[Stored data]
<<<<

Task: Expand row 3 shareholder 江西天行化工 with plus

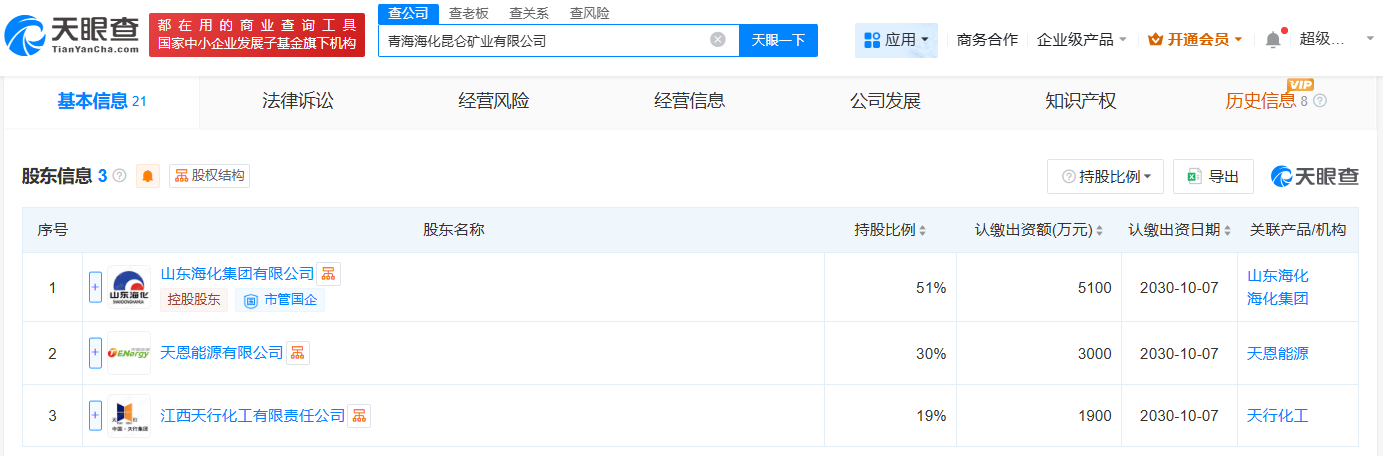Action: coord(96,415)
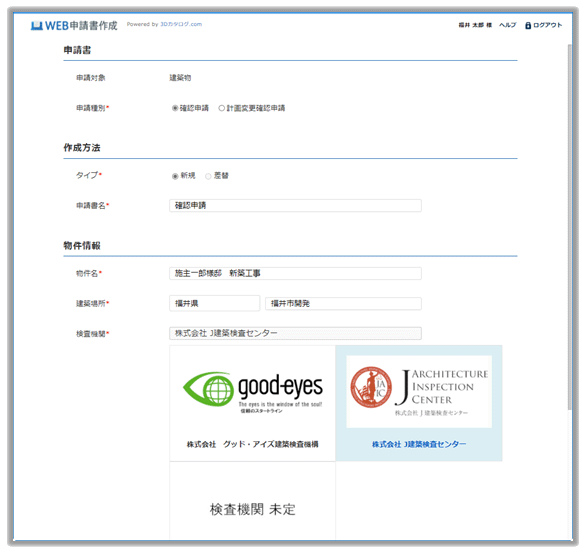
Task: Select the 新規 type radio button
Action: tap(175, 176)
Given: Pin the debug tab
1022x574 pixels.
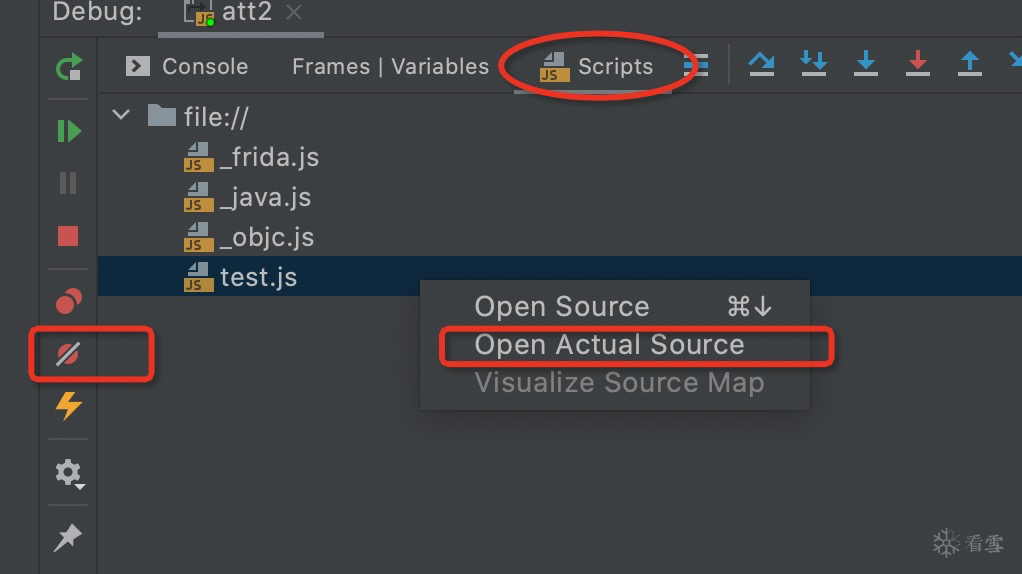Looking at the screenshot, I should 68,538.
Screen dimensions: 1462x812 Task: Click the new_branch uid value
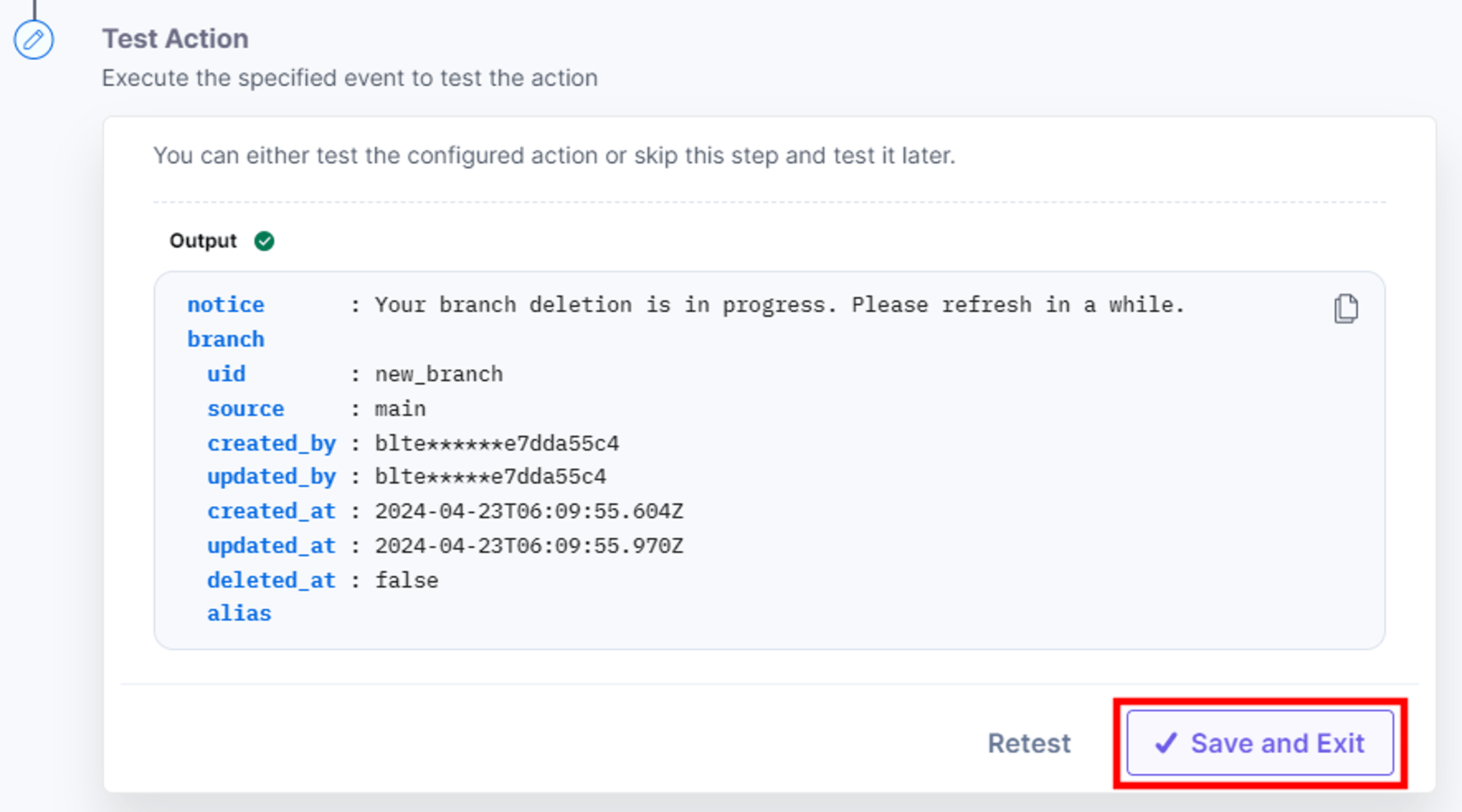click(439, 374)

>>>>

» **TASK GOAL**
Omit the pictures; print the records above exactly.

» **ANSWER FOR THE TASK**
Task: Expand row 3 shareholder 江西天行化工 with plus

Action: coord(96,415)
Task: Select the 新規 type radio button
Action: tap(175, 176)
Given: Pin the debug tab
1022x574 pixels.
Looking at the screenshot, I should 68,538.
Screen dimensions: 1462x812 Task: Click the new_branch uid value
click(439, 374)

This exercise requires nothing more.